Specify the base model for additional learning with `pretrained_model_name_or_path`. You can specify a Stable Diffusion checkpoint file (.ckpt or .safetensors), a Diffusers model directory on your local disk, or a Diffusers model ID (e.g., "stabilityai/stable-diffusion-2").

Specify the folder to save the trained model after learning with `output_dir`. Specify the model's filename without the extension in `output_name`. Specify saving the model in safetensors format with `save_model_as`.

Specify the `.toml` file in `dataset_config`. Set the batch size in the file to `1` initially to keep memory consumption low.

Set the number of training steps to 10000 with `max_train_steps`. Set the learning rate to 5e-6 with `learning_rate`.

To save memory, specify `mixed_precision="fp16"` (for RTX 30 series and later, you can also specify `bf16`. Match the setting you made in accelerate when setting up the environment). Also, specify `gradient_checkpointing`.

To use a low-memory consumption 8bit AdamW optimizer, specify `optimizer_type="AdamW8bit"`.

Specify the `xformers` option to use xformers' CrossAttention. If you have not installed xformers or if it causes errors (depending on the environment, such as when `mixed_precision="no"`), you can alternatively specify the `mem_eff_attn` option to use the memory-efficient CrossAttention (although it will be slower).

If you have enough memory, edit the `.toml` file to increase the batch size to, for example, `8` (this may speed up and potentially improve accuracy).

### Commonly used options

Please refer to the documentation on options in the following cases:

- Training a Stable Diffusion 2.x or derived model
- Training a model with a clip skip of 2 or more
- Training with captions exceeding 75 tokens

### Batch size for Textual Inversion

Compared to DreamBooth and fine-tuning, which train the entire model, Textual Inversion uses less memory, so you can set a larger batch size.

# Other main options for Textual Inversion

Please refer to another document for all options.

* `--weights`
  * Load pre-trained embeddings before training and learn further from them.
* `--use_object_template`
  * Learn with a default object template string (e.g., "a photo of a {}") instead of captions.
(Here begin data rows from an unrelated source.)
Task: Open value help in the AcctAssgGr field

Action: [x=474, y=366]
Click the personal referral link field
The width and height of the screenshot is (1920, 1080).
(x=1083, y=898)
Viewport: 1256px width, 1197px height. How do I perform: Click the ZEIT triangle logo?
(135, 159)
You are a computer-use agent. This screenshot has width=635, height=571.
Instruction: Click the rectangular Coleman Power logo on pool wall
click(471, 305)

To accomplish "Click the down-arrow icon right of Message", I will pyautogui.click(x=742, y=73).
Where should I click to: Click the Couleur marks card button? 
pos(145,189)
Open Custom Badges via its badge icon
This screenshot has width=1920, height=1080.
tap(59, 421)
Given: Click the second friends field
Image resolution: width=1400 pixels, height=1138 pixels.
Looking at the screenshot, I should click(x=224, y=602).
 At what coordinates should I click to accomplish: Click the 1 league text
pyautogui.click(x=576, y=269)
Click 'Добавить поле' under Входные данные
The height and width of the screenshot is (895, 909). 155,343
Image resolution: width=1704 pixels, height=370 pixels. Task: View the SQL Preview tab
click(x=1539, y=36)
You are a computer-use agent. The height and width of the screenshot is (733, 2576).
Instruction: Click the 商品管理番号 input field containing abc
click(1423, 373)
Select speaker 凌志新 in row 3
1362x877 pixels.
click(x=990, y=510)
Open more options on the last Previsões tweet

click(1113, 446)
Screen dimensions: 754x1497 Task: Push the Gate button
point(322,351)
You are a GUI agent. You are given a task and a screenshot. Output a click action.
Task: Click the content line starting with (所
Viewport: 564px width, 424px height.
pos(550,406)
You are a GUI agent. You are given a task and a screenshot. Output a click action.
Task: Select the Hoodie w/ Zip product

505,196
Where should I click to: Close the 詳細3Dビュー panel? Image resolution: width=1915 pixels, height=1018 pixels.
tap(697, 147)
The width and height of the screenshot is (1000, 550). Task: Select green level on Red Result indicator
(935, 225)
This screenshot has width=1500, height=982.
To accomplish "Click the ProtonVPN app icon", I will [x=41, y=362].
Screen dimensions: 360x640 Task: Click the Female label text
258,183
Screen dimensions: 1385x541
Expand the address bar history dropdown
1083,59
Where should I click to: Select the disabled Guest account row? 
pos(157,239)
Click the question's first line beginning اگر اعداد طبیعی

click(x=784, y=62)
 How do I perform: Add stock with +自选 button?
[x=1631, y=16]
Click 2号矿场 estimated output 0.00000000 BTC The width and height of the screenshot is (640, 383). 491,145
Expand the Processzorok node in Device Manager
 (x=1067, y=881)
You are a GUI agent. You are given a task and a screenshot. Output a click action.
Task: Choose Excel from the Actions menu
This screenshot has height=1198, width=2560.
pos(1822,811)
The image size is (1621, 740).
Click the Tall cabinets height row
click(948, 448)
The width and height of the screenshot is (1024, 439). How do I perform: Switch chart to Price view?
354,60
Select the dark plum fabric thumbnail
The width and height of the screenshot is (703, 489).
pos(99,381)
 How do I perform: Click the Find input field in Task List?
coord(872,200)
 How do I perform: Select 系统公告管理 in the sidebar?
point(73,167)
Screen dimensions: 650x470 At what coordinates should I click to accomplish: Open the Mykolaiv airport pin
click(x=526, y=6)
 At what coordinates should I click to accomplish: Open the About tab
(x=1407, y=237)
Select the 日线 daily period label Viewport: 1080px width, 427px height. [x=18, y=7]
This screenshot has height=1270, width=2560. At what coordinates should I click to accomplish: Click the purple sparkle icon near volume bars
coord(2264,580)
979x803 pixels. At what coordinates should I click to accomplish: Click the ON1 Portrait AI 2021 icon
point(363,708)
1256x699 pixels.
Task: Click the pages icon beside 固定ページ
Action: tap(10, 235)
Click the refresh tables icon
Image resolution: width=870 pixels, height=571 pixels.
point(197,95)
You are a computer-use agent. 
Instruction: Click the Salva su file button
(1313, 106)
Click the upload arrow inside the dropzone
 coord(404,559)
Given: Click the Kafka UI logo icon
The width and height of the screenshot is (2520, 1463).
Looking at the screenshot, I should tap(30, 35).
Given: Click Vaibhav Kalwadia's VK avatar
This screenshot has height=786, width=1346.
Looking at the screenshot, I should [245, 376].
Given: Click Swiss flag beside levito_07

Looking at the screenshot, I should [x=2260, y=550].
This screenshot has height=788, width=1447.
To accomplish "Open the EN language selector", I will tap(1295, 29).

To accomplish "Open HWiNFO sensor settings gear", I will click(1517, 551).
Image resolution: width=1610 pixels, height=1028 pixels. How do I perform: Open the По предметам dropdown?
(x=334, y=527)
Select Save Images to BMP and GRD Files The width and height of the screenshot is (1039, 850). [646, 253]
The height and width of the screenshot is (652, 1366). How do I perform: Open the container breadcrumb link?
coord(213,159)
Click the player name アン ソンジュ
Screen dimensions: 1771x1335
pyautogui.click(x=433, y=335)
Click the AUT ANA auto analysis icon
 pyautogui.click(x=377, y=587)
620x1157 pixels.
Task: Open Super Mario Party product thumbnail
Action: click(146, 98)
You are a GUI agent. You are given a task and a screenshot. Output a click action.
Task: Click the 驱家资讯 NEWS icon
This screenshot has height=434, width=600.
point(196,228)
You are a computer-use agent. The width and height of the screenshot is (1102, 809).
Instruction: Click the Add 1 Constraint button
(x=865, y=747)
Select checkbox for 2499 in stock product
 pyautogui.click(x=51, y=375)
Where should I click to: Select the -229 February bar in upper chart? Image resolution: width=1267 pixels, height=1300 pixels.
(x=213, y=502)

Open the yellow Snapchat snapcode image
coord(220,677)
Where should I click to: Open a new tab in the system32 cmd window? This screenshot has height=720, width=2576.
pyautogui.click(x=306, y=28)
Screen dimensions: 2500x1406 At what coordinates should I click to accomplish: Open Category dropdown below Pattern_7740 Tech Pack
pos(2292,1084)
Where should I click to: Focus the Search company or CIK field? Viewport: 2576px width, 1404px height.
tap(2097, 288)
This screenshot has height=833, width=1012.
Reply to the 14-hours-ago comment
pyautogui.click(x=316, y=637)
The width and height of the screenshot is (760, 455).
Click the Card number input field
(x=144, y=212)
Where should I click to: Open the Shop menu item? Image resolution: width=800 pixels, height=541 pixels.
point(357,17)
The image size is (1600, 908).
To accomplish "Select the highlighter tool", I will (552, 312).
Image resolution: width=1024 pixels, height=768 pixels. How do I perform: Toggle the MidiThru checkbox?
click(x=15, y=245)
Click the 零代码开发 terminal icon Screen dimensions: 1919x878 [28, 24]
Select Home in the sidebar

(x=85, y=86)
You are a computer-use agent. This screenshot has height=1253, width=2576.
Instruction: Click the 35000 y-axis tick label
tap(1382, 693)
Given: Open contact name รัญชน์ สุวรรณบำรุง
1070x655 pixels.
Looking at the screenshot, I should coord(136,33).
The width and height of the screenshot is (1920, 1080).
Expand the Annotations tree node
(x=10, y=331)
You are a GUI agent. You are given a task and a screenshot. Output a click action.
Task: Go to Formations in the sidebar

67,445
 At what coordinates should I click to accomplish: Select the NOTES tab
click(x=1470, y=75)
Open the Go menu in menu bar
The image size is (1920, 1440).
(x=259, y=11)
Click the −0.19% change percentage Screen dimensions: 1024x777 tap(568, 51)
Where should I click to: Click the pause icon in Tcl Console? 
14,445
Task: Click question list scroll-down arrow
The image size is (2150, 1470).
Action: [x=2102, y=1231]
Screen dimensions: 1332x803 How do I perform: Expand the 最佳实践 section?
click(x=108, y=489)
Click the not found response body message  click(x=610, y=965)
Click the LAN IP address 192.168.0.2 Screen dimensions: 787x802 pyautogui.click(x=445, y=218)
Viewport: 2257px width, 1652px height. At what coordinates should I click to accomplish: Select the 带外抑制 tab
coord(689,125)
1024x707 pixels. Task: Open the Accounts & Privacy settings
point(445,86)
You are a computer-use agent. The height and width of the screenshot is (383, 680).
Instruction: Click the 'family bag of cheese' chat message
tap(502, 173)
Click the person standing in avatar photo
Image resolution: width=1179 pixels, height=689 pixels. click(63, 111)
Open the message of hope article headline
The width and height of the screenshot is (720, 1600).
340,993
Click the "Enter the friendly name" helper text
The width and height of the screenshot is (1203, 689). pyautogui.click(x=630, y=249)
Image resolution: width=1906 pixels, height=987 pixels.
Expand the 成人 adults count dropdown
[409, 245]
This will be the same as the official implementation. Captions will be ignored.
* `--use_style_template`
  * Learn with a default style template string (e.g., "a painting in the style of {}") instead of captions. This will be the same as the official implementation. Captions will be ignored.

## Generating images with the script in this repository

Specify the learned embeddings file with the `--textual_inversion_embeddings` option in gen_img_diffusers.py (multiple files allowed). Use the filename (without the extension) of the embeddings file in the prompt, and the embeddings will be applied.